List every length of time the news summary gives in minutes or hours, noting what each one refers to.

▶ [Document section]
== == ==
December 1, 1984 – El Salvador: ‘Little Progress And No Truce’ –
– CBS World News Roundup – December 1, 1984 – Gordon Skene Sound Collection –
As progress stalled and truce talks broke down over the Civil War in El Salvador, unrest and fighting continued. Only the tentative promise that there would be more talks was any sort of glimmer of hope that this seemingly never-ending civil war would come to an end.
But tentative was the operative word – and this first day of December in 1984 peace was iffy at best.
There was other news going on – the recently installed Jarvik 7 in artificial heart recipient William Schroeder was resting this morning, after a few trial runs with the power supply that doctors hoped would free him from his hospital room. The first trial run was 22 minutes the day before, with power run from a portable battery pack and for an hour later that day. Doctors were gradually increasing the time Schroeder spent on the portable system during the next few days, although the FDA approved the portable driver for a use of 3 hours maximum. Doctors were also addressing the accompanying emotional and physical aspects of adjusting to the new device; the ups and downs and the exhaustion associated with this new piece of technology.
== == ==
▶ [Data supplied]

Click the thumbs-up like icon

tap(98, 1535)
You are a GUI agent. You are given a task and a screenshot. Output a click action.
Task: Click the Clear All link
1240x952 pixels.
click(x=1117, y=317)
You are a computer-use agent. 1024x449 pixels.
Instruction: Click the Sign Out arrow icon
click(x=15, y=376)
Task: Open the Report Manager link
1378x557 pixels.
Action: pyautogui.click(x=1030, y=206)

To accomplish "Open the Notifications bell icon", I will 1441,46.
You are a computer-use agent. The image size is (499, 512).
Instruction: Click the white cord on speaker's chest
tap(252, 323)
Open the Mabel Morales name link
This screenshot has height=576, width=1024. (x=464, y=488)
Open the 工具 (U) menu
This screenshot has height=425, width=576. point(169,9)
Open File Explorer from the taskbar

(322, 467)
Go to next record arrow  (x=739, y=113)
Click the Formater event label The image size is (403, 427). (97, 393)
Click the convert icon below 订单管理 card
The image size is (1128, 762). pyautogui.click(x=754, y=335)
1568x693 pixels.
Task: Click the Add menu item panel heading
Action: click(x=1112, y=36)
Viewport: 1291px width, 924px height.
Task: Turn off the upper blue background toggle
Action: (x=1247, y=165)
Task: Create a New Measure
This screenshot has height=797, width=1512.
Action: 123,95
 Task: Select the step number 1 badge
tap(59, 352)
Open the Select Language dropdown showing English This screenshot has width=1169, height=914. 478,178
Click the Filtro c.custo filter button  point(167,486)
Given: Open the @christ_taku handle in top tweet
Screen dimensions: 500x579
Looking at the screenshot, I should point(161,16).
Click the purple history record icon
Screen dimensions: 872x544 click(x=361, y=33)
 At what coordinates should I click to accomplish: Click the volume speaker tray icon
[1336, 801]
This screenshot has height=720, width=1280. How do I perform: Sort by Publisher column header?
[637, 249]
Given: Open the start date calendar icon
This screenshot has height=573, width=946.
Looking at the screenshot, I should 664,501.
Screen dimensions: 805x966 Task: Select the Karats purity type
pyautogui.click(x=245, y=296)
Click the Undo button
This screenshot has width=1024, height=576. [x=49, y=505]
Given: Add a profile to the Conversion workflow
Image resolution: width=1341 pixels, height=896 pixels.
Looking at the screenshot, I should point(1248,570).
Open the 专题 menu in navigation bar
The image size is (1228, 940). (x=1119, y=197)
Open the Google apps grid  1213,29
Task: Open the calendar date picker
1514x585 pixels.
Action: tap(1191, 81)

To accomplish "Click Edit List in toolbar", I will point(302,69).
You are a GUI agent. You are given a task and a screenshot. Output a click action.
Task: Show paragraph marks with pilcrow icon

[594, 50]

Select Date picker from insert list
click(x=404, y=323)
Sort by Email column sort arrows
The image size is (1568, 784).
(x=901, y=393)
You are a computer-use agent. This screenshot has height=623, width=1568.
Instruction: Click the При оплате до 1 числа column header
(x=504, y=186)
== == ==
▶ [Response for this exercise]
- 22 minutes: the first trial run on the portable battery pack, the day before
- An hour: the second run later that same day
- 3 hours: the maximum use the FDA approved for the portable driver